Buona sera, Vi scrivo perché in data 31 ottobre sono stata operata per la ricostruzione del lcp, e
Buona sera, Vi scrivo perché in data 31 ottobre sono stata operata per la ricostruzione del lcp, e per ricostruzione del piatto tibiale per distacco osseo e distacco radice meniscale radiale. Operazione ben riuscita. Al momento ho ancora i punti (graffette), ferita pulita e non arrossata, zero dolore. Indosso tutore Jack regolato a 15* da portare a 30* tra due giorni. Il gonfiore nei primi giorni post intervento era molto diminuito. Quasi totalmente assente. Ora, secondo le indicazioni ricevute in dimissione, ho ricominciato a camminare con carico parziale e progressivo con stampelle. È normale che il ginocchio si sia nuovamente gonfiato? È sempre indolore se non per qualche leggera fitta e fastidio assolutamente sopportabili e che non necessitano di antidolorifici. Inoltre, sin dal postoperatorio, ho il polpaccio della gamba operata intorpidito. Devo preoccuparmi? Grazie.
1 risposta
Buonasera.
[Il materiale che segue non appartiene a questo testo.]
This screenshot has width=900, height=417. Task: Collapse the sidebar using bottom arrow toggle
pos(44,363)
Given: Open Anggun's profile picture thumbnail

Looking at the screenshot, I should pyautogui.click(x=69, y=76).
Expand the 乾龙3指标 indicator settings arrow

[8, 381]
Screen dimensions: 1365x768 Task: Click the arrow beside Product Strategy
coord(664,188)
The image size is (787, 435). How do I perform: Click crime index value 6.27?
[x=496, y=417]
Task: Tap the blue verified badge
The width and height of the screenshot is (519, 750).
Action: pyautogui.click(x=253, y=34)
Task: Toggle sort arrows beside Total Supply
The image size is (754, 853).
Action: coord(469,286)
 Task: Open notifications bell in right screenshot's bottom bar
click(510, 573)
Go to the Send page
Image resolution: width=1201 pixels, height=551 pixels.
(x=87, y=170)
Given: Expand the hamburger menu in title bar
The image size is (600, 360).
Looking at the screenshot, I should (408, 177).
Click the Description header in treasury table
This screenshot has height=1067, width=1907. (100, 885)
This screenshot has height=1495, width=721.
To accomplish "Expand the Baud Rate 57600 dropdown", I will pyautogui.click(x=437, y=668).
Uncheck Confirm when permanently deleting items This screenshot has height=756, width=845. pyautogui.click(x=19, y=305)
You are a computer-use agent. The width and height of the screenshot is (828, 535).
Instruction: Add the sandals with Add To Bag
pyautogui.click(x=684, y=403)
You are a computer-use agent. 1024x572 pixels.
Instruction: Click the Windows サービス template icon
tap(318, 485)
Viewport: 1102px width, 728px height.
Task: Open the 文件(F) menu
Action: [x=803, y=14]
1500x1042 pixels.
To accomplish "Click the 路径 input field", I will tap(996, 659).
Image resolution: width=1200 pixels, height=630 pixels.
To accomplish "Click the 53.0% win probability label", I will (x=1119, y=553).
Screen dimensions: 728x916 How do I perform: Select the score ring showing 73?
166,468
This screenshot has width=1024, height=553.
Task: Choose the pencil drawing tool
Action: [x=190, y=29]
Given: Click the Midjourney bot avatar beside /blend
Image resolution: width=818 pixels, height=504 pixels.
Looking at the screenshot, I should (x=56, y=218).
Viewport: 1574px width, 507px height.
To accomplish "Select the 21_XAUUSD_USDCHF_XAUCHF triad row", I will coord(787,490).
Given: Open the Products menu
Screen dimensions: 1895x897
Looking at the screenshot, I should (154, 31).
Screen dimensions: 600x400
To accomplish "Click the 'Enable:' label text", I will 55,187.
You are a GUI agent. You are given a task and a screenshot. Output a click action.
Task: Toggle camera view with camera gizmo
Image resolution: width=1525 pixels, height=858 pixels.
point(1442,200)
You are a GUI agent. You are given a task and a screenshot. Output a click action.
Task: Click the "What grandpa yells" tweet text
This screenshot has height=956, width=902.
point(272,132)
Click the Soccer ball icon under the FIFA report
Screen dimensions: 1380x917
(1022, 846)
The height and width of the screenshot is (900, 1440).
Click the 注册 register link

Considerata la complessità dell'intervento eseguito, la comparsa di un moderato aumento del gonfiore in concomitanza con la ripresa del carico parziale e della deambulazione assistita è un reperto piuttosto frequente e, in assenza di dolore importante, arrossamento o secrezioni dalla ferita, non rappresenta di per sé un elemento allarmante. Nelle prime settimane dopo una ricostruzione del LCP associata alla reinserzione della radice meniscale e al trattamento della frattura da avulsione tibiale, è normale che il ginocchio reagisca con episodi di edema in relazione all'aumento dell'attività. Anche la presenza di lievi fitte occasionali rientra generalmente nel normale decorso postoperatorio. Diversamente, la sensazione di intorpidimento del polpaccio, se presente fin dall'immediato postoperatorio e stabile nel tempo, può essere legata a una temporanea sofferenza dei piccoli rami nervosi cutanei o agli effetti dell'edema locale. Tuttavia, qualora tale sintomatologia dovesse peggiorare, associarsi a dolore importante al polpaccio, aumento marcato del gonfiore, arrossamento, calore locale o difficoltà respiratorie, sarebbe opportuno sottoporsi rapidamente a una valutazione medica per escludere complicanze vascolari. In assenza di tali segni e considerata la buona evoluzione clinica riferita, il decorso appare complessivamente compatibile con le normali fasi di recupero di un intervento chirurgico di questo tipo. Saranno comunque i controlli postoperatori programmati a consentire di monitorare la guarigione e modulare progressivamente il recupero funzionale.